View Single Post
Old 06-13-2009, 06:51 PM   #9
BengalMan
Have My Own Room
 
BengalMan's Avatar
 
Join Date: Oct 2008
First Name: Ian
Location: Cincinnati, OH
Posts: 1,280
Trading: (10)
Cohiba
BengalMan will become famous soon enoughBengalMan will become famous soon enough
Default Re: Dry aged prime Ribeye tonight

Quote:
Originally Posted by mojo65 View Post
Please share the method ....Thanks!
Its actually very easy. This method works best with NY strips and ribeyes, preferably about 1.5 inches thick. Take the steak and let it sit out for about an hour so it gets room temp. Then rub a little extra virgin oliva oil on each side along with any seasoning that you'd like. I use Montreal Steak Seasoning. Be sure there is a thin coat of oil on the whole surface of both sides of the steak.
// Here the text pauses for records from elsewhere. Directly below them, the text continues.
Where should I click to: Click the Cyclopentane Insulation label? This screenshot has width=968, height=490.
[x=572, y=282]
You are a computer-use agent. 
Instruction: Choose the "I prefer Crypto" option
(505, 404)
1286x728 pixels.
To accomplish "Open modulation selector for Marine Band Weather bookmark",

Turn your oven on 500 degrees, put the rack on the 2nd lowest setting and put the skillet in the oven. Let the oven pre-heat for 15 minutes WITH the skillet inside of it. While it's preheating, turn your biggest stove top burner on high and preheat that. After 15 minutes, remove the skillet from the stove CAREFULLY (it will be very hot, use two oven mitts) and immediately place it on the stove top burner. Immediately put the steak onto the skillet. Sear one side for 35 seconds, flip it, sear the other side for 35 seconds. Immediately take the skillet and put it back in the 500 degree oven for 2 minutes. After 2 minutes, open the oven and flip the steak without removing the skillet using tongs (do not puncture the steak!). Let it cook for another 2 - 2.5 minutes and remove the skillet. Using tongs, place the steak on a piece of tinfoil. Loosely wrap the tinfoil around the steak making a little pouch and let it sit for 2-4 minutes. At that point, pick the steak up with tongs, put it on a plate, pour the juice from the foil back onto it and enjoy! You've just cooked a perfect medium rare steak in roughly 5 minutes.

I suggest using dry aged choice ribeyes or strips at least. If you can get prime steaks, it will be that much better. If you use a basic select cut, you may run the risk of over cooking or drying it out.